_Activity:_ Starting at the line that contains "This screenshot has width=700, height=403.", reproduce only the lines through the end of the data, exactly, including both the first and the last; skip the pictures.

[Extracted records]
=======
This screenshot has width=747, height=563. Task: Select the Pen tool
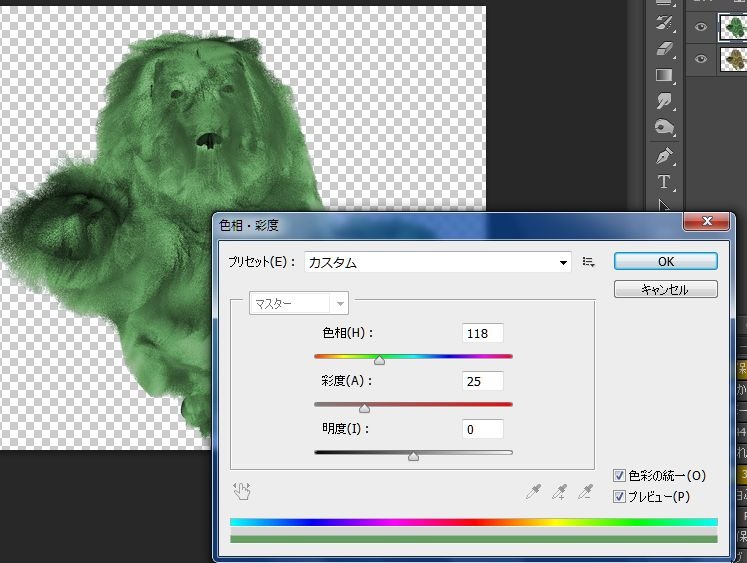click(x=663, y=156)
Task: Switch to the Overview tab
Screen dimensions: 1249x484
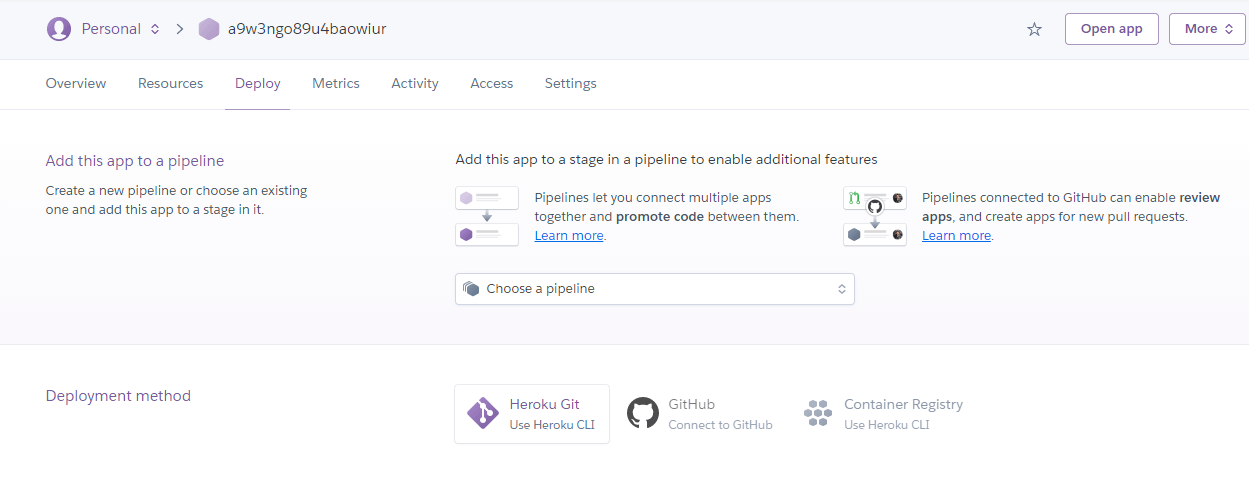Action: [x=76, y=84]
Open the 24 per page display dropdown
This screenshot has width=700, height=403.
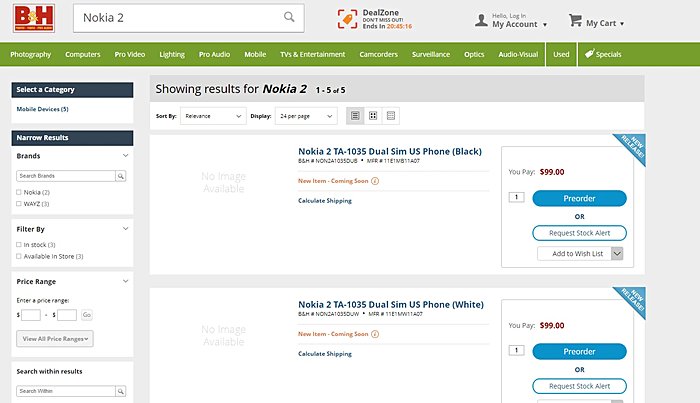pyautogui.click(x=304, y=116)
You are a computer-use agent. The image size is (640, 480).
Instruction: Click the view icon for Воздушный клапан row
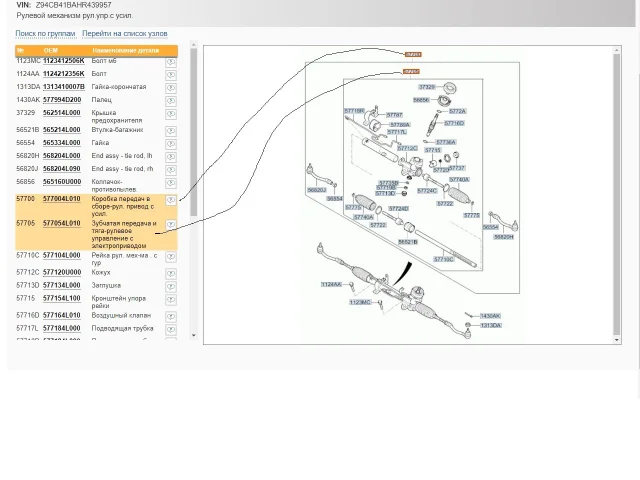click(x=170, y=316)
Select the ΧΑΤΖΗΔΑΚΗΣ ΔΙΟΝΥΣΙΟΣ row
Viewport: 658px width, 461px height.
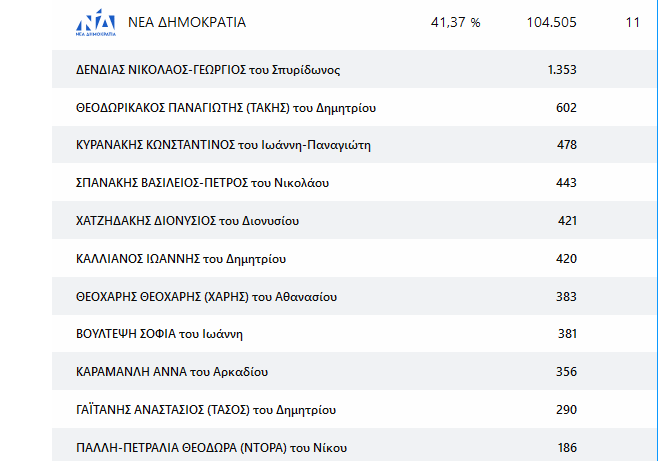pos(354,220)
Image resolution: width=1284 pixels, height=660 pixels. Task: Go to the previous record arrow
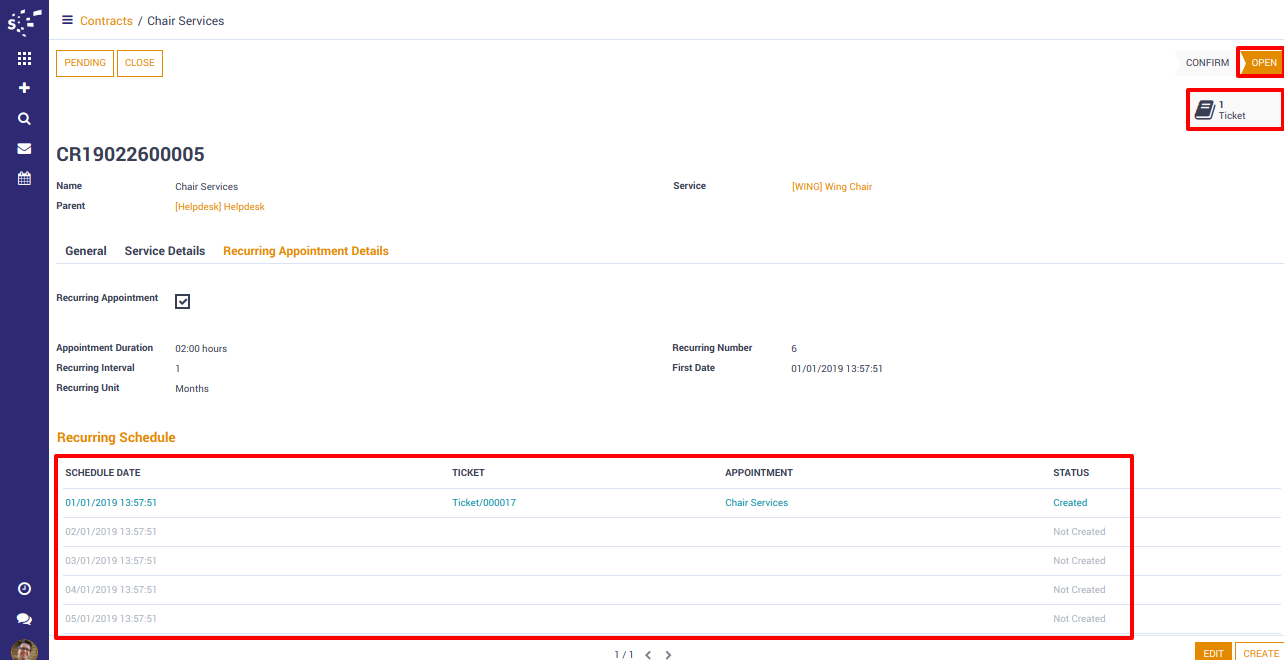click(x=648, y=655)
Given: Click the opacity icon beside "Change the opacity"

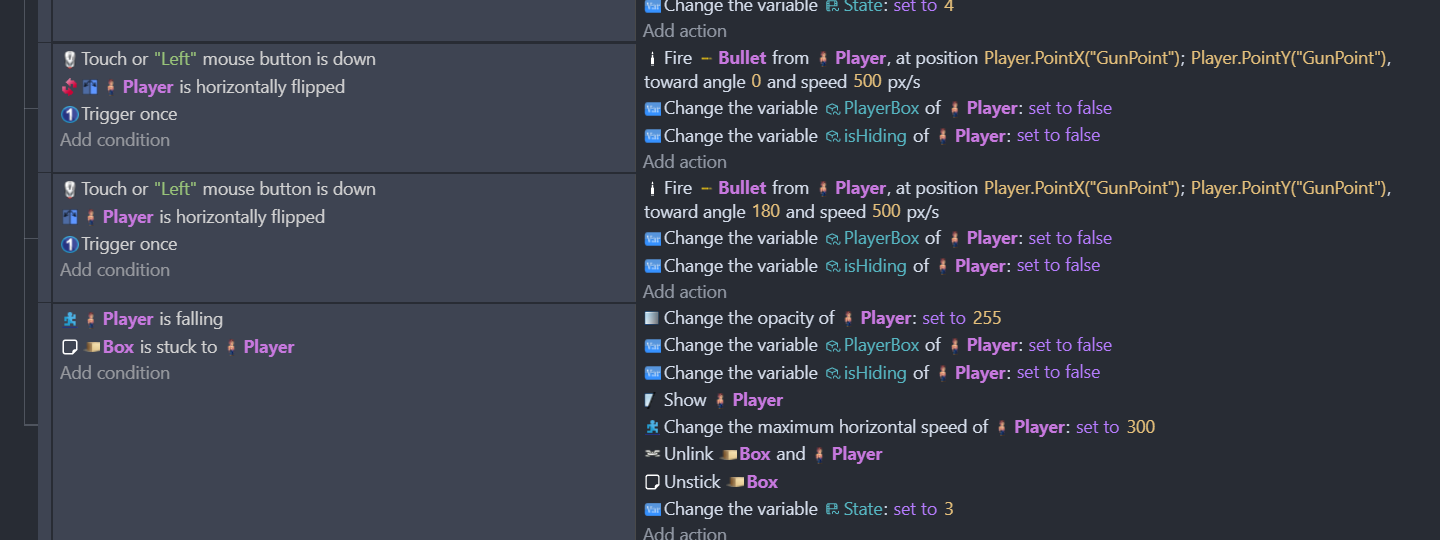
=======
_Output:_
This screenshot has width=700, height=403.
pyautogui.click(x=304, y=116)
You are a computer-use agent. The image size is (640, 480).
Instruction: Click the view icon for Воздушный клапан row
click(x=170, y=316)
Select the ΧΑΤΖΗΔΑΚΗΣ ΔΙΟΝΥΣΙΟΣ row
Viewport: 658px width, 461px height.
pos(354,220)
Image resolution: width=1284 pixels, height=660 pixels. Task: Go to the previous record arrow
click(x=648, y=655)
Given: Click the opacity icon beside "Change the opacity"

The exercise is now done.